Particularly in winter you may prune many different sorts of plants and trees, but you have to know exactly which plants to tackle, and how. We gladly inform you on what to prune in winter, and how to go about it.

 

Pruning trees and shrubs in winter

There are several sorts of trees that can be pruned in winter. By doing so, you help maintain their form, help to continue their vitality and stimulate growth and flowering. Examples of trees you can prune now are pome fruit trees like apple and pear trees and espaliers. Deciduous shrubs that are not fully grown yet can be pruned correctively. Since these shrubs lost their leaves their branch structure is clearly visible. Spring flowering shrubs are best left alone until after flowering. That's the time to prune them.

 

Pruning grape vines

Prune grape vines at the end of autumn or in early winter, before the new year. On January 1st - or very soon after - sap begins to rise again, which is why pruning wounds will heal only partly (or worse: not at all) and you may seriously damage your vines. Winter pruning is vital for vines since it stimulates growth, flowering and fruiting. Please make sure you leave sufficient fruit-bearing vines which will develop new shoots in spring. These upward growing vines branch off the cane and will develop new shoots next season.
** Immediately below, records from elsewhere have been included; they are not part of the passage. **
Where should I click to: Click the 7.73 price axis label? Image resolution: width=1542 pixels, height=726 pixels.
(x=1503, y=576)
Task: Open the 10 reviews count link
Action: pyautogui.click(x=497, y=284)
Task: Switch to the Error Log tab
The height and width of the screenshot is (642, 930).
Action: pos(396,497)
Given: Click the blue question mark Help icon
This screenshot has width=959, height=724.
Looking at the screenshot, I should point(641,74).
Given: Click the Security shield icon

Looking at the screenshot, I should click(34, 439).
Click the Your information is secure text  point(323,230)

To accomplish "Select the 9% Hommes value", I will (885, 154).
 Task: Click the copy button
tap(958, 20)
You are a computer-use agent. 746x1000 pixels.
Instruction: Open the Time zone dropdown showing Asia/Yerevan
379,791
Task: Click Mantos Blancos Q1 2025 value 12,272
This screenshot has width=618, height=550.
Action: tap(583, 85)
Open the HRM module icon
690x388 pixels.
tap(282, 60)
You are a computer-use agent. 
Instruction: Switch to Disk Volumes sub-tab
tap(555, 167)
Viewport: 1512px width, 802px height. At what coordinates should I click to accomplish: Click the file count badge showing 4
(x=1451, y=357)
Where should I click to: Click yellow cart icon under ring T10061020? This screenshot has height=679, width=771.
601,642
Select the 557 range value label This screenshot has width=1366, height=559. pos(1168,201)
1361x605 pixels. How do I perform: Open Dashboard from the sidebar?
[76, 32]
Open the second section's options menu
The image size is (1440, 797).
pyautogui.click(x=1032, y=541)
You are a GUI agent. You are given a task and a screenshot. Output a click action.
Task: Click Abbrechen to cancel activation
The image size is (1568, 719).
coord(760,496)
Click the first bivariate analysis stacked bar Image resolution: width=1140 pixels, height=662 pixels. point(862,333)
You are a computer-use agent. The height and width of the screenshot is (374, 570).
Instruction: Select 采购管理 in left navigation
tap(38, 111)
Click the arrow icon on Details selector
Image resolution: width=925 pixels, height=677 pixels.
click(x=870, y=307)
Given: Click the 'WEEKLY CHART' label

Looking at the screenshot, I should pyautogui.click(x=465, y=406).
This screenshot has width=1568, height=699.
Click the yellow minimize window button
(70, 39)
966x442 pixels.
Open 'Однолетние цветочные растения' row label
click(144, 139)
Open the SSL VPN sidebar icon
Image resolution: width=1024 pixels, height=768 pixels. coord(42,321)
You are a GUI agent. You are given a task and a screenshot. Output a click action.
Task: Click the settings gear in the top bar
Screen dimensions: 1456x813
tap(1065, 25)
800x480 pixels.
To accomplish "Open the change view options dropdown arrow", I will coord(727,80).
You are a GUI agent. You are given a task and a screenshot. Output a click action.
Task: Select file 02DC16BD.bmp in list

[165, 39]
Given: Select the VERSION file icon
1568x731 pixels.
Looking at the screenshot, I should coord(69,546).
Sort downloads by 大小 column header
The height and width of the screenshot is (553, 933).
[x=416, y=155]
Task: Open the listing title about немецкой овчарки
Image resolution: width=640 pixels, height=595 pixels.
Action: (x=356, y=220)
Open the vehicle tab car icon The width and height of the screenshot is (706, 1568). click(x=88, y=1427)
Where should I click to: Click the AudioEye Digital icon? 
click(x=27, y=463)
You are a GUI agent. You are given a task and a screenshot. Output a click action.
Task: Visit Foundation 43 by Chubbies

Mid-March is the right moment to prune buddleias, roses and clematis. Pruning clematis is rather drastic: cut away all growth till about thirty centimetres above ground level - the plant will grow back fully and flower gloriously on new wood, which has grown that year. By pruning so radically you will stimulate flowering and rejuvenation, and also prevent the plant from getting bare at its bottom.

Pruning method

A plant's structure shows itself best in winter, making it a lot easier for you to see which branches to remove and which to leave. Prune crossing branches, steeply shooting branches (basal shoots) and, of course, diseased, deformed and damaged branches. After removing diseased wood it's wise to clean and disinfect your secateurs and other pruning tools, for instance with methylated spirit.

 

Do not prune!

Not all trees or plants can be pruned in winter. Shrubs and trees which are known for early rising sap are best left alone, such as maple, birch, nut trees and kiwi. Pruning these in winter would cause bleeding (sap continues to flow), thereby seriously weakening that particular plant or tree. Also refrain from pruning pome fruit trees like plum and cherry which are highly sensitive to galena (lead-glance infection), so prune them after harvesting. In summer pruning wounds heal much more quickly than in winter, reducing the risk of infections via these wounds.

Tips

  • Prune on dry and frost-free days only.
  • Make sure that your tools are clean and sharpened, thus preventing frayed wounds. Clean smooth wounds heal much more quickly.
  • Maintain a tree's or shrub's natural form when pruning.